# Can't find recently added contacts in Outlook



## hbograd (Dec 3, 2014)

After I add new contacts to Microsoft Office and save them, I can't find them again when I search for them.

I know that I've saved them, because when I fail to find them, I re-create the new contact, and then Outlook tells me this is a duplicate. It then shows me the information I'd previously entered and offers to merge the old and new contacts.

I use Microsoft Outlook 2007 for contacts and calendar, but not for email. My PST file is about 350,000 MB. I've been using it for many years, with extensive notes for many contacts. Today I compacted the file.

I don't know if it is relevant, but from time to time I sync my contacts and calendar with Deja Office on my Android phone.

Any advice on what is happening and how to fix this so I can find recent contacts that I've entered into Outlook Contacts?

Thanks.

Harriet


----------



## Corday (Mar 3, 2010)

Make sure you've expanded the folder list as the folder containing the list you're adding your contacts to might be found there.


----------



## hbograd (Dec 3, 2014)

I'm not completely sure what you mean by expanding the folder list, but I think I've done that.

I have also found that I have different versions of my calendar with some events on one but not the other.

Then I used "search everything" and found I have two hbograd.pst files that have both been updated in the last day. One is in the location specified for "personal folders" when I go to data file management either by clicking on the file menu or by going to tools, account settings. data files.

The other copy of the pst file is in a folder labeled "new files after crash" where I kept my outlook files after my hard drive crashed and before Carbonite had finished restoring the rest of my hard drive. This .pst file is not listed in the data file management area. It has 438 MB, and was last updated at 10:23 am this morning. The other file has 371 MB, and was last updated at 6:06 pm today.

Again, I only use Outlook for calendar and contacts not for email.

Could it be relevant that I occasionally sync my contacts and calendar with deja contacts and deja calendar on my Android phone?

Thanks.


----------



## Corday (Mar 3, 2010)

Combine the two .pst files. Might have to create a third to do it since they have the same name. I'm not sure.


----------



## hbograd (Dec 3, 2014)

Can someone explain how to combine two .pst files? Do I do this from within Outlook or somewhere else? Does this work even though one of the files is not listed in the data management area nor in the lists of folders in Outlook?

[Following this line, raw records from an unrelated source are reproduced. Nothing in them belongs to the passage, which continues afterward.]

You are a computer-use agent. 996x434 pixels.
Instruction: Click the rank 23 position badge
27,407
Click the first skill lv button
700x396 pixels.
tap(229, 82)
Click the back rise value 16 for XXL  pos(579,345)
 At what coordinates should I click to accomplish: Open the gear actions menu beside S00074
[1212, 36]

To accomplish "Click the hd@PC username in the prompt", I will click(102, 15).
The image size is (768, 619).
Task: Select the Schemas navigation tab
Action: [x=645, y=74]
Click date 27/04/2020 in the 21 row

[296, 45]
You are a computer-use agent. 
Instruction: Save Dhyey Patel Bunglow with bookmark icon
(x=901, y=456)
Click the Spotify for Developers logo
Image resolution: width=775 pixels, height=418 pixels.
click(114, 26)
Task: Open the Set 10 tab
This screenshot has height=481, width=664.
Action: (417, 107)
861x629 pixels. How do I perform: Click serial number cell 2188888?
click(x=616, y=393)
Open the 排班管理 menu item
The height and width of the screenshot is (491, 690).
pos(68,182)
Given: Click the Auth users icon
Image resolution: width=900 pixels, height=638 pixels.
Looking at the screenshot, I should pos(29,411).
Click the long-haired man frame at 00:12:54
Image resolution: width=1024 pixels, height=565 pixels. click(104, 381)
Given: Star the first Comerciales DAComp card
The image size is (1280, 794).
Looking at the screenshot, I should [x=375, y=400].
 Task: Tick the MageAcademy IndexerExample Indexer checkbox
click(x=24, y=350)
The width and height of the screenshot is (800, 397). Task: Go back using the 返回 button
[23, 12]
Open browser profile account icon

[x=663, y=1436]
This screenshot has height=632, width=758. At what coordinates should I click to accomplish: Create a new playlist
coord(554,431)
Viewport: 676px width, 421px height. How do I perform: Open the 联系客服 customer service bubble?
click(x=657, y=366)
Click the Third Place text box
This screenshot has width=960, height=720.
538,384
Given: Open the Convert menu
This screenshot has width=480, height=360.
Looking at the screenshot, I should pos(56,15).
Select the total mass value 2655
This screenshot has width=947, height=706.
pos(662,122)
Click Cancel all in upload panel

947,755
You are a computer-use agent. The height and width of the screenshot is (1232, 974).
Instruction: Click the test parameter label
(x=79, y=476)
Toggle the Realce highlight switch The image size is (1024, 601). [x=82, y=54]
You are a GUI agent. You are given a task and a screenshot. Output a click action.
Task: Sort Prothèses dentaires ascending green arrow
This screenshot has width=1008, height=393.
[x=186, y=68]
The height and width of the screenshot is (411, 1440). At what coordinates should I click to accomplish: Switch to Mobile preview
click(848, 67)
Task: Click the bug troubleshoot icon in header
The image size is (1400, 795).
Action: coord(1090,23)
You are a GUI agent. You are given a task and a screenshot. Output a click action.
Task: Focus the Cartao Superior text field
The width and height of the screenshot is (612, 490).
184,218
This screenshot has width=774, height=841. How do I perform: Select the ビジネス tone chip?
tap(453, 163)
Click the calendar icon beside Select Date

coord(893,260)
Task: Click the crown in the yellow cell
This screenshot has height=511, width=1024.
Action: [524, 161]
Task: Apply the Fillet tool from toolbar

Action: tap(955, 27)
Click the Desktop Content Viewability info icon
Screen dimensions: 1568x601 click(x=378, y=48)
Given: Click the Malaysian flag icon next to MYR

Also, if I combine two .pst files, will I then have thousands of duplicates? Do you recommend a tool to remove duplicates?

I'm mystified that outlook is currently saving to two different directories on the same day. Are you saying that combining the files will solve this problem? Once I combine the files, should I remove the second .pst file from one of the directories?


----------



## Corday (Mar 3, 2010)

Before taking the next step, I might have missed something. I assumed different Email was in each .pst file. If there's duplication, it still might be necessary to combine, however there might be a different solution.


----------



## hbograd (Dec 3, 2014)

Corday,

May I ask you to re-read my messages?

There are no emails at all in my .pst files, only contacts with long notes and calendar entries. I only had one .pst folder until my hard drive crashed last May. It already had more than 3,000 contacts. Then, while restoring to a new hard drive from an online backup, I temporarily kept my .pst file in a directory off the root directory so that there was no risk that it would be overwritten by the restore process.

Now for a mysterious reason Outlook seems to be updating both .pst files but not consistently. But if I combine them, I might be duplicating more than 3,000 contacts.

Something seems corrupted or confused. Any ideas?


----------



## hbograd (Dec 3, 2014)

To be clear, after the restore was completed, I told Outlook to start using the pst file that was back in my usual location, and I told it that location in the data management dialogue.


----------



## Corday (Mar 3, 2010)

Latest Backup>File>Open>Outlook Data File. Folder list will allow browsing. If it's correct, set it as the default delivery location.
All we've been doing could be negated if your restoring from Carbonite wasn't imported properly. Also, I would remake your Outlook Profile.


----------